What is asked =>
Rewrite the items below, changing every "dropdown" to "drop-down list" and keeping all other text unchanged.

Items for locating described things
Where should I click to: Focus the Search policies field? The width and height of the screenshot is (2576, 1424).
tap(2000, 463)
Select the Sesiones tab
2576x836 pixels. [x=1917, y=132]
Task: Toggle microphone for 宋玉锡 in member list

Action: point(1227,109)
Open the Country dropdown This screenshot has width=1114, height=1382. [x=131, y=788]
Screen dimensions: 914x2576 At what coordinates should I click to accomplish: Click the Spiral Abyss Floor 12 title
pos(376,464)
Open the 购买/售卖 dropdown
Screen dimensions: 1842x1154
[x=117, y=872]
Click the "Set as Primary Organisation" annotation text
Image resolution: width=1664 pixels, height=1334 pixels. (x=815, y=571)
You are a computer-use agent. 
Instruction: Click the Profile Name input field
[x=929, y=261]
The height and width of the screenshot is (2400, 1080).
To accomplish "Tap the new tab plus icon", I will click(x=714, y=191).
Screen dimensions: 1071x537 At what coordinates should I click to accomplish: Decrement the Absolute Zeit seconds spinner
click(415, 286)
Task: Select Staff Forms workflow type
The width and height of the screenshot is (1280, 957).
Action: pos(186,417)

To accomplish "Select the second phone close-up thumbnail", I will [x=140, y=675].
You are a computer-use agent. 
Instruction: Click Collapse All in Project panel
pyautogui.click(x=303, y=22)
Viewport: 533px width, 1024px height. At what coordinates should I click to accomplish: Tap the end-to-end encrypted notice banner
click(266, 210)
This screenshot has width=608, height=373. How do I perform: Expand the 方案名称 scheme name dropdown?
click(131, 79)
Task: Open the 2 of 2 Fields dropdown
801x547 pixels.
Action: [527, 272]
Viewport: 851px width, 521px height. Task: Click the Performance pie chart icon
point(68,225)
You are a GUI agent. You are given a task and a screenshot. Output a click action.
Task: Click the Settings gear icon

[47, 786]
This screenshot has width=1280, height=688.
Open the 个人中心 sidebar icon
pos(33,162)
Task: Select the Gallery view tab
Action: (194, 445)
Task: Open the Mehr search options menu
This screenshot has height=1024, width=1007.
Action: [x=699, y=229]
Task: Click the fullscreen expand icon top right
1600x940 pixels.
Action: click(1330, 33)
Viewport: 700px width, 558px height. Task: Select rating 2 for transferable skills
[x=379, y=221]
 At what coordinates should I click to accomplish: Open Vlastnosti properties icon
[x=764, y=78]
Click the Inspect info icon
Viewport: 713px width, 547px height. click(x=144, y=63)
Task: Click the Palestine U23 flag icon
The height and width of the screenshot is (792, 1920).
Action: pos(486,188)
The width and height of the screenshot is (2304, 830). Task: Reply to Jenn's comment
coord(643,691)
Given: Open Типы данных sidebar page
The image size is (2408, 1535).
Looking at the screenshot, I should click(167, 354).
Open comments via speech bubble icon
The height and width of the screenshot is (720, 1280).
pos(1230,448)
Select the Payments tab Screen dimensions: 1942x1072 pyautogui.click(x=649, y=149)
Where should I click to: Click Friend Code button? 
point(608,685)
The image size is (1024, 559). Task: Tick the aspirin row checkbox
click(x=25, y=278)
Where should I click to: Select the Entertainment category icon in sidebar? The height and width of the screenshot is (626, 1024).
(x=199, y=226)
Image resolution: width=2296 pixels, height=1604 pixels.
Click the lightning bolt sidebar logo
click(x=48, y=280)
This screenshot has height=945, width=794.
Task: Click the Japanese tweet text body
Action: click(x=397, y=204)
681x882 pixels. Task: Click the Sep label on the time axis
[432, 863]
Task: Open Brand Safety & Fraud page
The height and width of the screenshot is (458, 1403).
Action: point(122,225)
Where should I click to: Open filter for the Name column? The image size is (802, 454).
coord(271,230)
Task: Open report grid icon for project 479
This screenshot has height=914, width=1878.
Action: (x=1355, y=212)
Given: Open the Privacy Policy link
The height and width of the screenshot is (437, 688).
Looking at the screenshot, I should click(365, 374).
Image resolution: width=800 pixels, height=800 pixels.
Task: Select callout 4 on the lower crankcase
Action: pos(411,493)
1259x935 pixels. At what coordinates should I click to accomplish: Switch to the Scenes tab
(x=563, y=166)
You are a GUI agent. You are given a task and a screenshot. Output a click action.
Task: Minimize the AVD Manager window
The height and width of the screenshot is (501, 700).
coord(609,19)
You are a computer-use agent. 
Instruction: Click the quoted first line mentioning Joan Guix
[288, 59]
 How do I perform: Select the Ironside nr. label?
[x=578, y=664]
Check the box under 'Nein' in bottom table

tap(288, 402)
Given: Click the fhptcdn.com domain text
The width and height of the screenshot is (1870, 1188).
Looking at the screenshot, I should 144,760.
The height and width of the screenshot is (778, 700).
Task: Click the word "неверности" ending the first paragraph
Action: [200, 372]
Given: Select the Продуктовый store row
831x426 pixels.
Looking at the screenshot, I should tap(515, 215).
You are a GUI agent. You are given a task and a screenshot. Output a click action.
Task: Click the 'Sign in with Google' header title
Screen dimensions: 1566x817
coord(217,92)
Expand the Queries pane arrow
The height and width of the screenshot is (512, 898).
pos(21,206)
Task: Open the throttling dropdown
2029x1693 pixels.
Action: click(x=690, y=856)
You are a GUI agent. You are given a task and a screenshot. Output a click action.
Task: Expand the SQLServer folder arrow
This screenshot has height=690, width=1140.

Exercise answer =>
Where should I click to: Focus the Search policies field? The width and height of the screenshot is (2576, 1424).
tap(2000, 463)
Select the Sesiones tab
2576x836 pixels. [x=1917, y=132]
Task: Toggle microphone for 宋玉锡 in member list

Action: point(1227,109)
Open the Country drop-down list This screenshot has width=1114, height=1382. [x=131, y=788]
Screen dimensions: 914x2576 At what coordinates should I click to accomplish: Click the Spiral Abyss Floor 12 title
pos(376,464)
Open the 购买/售卖 drop-down list
Screen dimensions: 1842x1154
[x=117, y=872]
Click the "Set as Primary Organisation" annotation text
Image resolution: width=1664 pixels, height=1334 pixels. (x=815, y=571)
You are a computer-use agent. 
Instruction: Click the Profile Name input field
[x=929, y=261]
The height and width of the screenshot is (2400, 1080).
To accomplish "Tap the new tab plus icon", I will click(x=714, y=191).
Screen dimensions: 1071x537 At what coordinates should I click to accomplish: Decrement the Absolute Zeit seconds spinner
click(415, 286)
Task: Select Staff Forms workflow type
The width and height of the screenshot is (1280, 957).
Action: pos(186,417)

To accomplish "Select the second phone close-up thumbnail", I will [x=140, y=675].
You are a computer-use agent. 
Instruction: Click Collapse All in Project panel
pyautogui.click(x=303, y=22)
Viewport: 533px width, 1024px height. At what coordinates should I click to accomplish: Tap the end-to-end encrypted notice banner
click(266, 210)
This screenshot has width=608, height=373. How do I perform: Expand the 方案名称 scheme name drop-down list?
click(131, 79)
Task: Open the 2 of 2 Fields drop-down list
801x547 pixels.
Action: [527, 272]
Viewport: 851px width, 521px height. Task: Click the Performance pie chart icon
point(68,225)
You are a GUI agent. You are given a task and a screenshot. Output a click action.
Task: Click the Settings gear icon

[47, 786]
This screenshot has width=1280, height=688.
Open the 个人中心 sidebar icon
pos(33,162)
Task: Select the Gallery view tab
Action: (194, 445)
Task: Open the Mehr search options menu
This screenshot has height=1024, width=1007.
Action: [x=699, y=229]
Task: Click the fullscreen expand icon top right
1600x940 pixels.
Action: click(1330, 33)
Viewport: 700px width, 558px height. Task: Select rating 2 for transferable skills
[x=379, y=221]
 At what coordinates should I click to accomplish: Open Vlastnosti properties icon
[x=764, y=78]
Click the Inspect info icon
Viewport: 713px width, 547px height. click(x=144, y=63)
Task: Click the Palestine U23 flag icon
The height and width of the screenshot is (792, 1920).
Action: pos(486,188)
The width and height of the screenshot is (2304, 830). Task: Reply to Jenn's comment
coord(643,691)
Given: Open Типы данных sidebar page
The image size is (2408, 1535).
Looking at the screenshot, I should click(167, 354).
Open comments via speech bubble icon
The height and width of the screenshot is (720, 1280).
pos(1230,448)
Select the Payments tab Screen dimensions: 1942x1072 pyautogui.click(x=649, y=149)
Where should I click to: Click Friend Code button? 
point(608,685)
The image size is (1024, 559). Task: Tick the aspirin row checkbox
click(x=25, y=278)
Where should I click to: Select the Entertainment category icon in sidebar? The height and width of the screenshot is (626, 1024).
(x=199, y=226)
Image resolution: width=2296 pixels, height=1604 pixels.
Click the lightning bolt sidebar logo
click(x=48, y=280)
This screenshot has height=945, width=794.
Task: Click the Japanese tweet text body
Action: click(x=397, y=204)
681x882 pixels. Task: Click the Sep label on the time axis
[432, 863]
Task: Open Brand Safety & Fraud page
The height and width of the screenshot is (458, 1403).
Action: point(122,225)
Where should I click to: Open filter for the Name column? The image size is (802, 454).
coord(271,230)
Task: Open report grid icon for project 479
This screenshot has height=914, width=1878.
Action: (x=1355, y=212)
Given: Open the Privacy Policy link
The height and width of the screenshot is (437, 688).
Looking at the screenshot, I should click(365, 374).
Image resolution: width=800 pixels, height=800 pixels.
Task: Select callout 4 on the lower crankcase
Action: pos(411,493)
1259x935 pixels. At what coordinates should I click to accomplish: Switch to the Scenes tab
(x=563, y=166)
You are a GUI agent. You are given a task and a screenshot. Output a click action.
Task: Minimize the AVD Manager window
The height and width of the screenshot is (501, 700).
coord(609,19)
You are a computer-use agent. 
Instruction: Click the quoted first line mentioning Joan Guix
[288, 59]
 How do I perform: Select the Ironside nr. label?
[x=578, y=664]
Check the box under 'Nein' in bottom table

tap(288, 402)
Given: Click the fhptcdn.com domain text
The width and height of the screenshot is (1870, 1188).
Looking at the screenshot, I should 144,760.
The height and width of the screenshot is (778, 700).
Task: Click the word "неверности" ending the first paragraph
Action: [200, 372]
Given: Select the Продуктовый store row
831x426 pixels.
Looking at the screenshot, I should tap(515, 215).
You are a GUI agent. You are given a task and a screenshot. Output a click action.
Task: Click the 'Sign in with Google' header title
Screen dimensions: 1566x817
coord(217,92)
Expand the Queries pane arrow
The height and width of the screenshot is (512, 898).
pos(21,206)
Task: Open the throttling drop-down list
2029x1693 pixels.
Action: click(x=690, y=856)
You are a GUI agent. You are given a task and a screenshot. Output a click action.
Task: Expand the SQLServer folder arrow
This screenshot has height=690, width=1140.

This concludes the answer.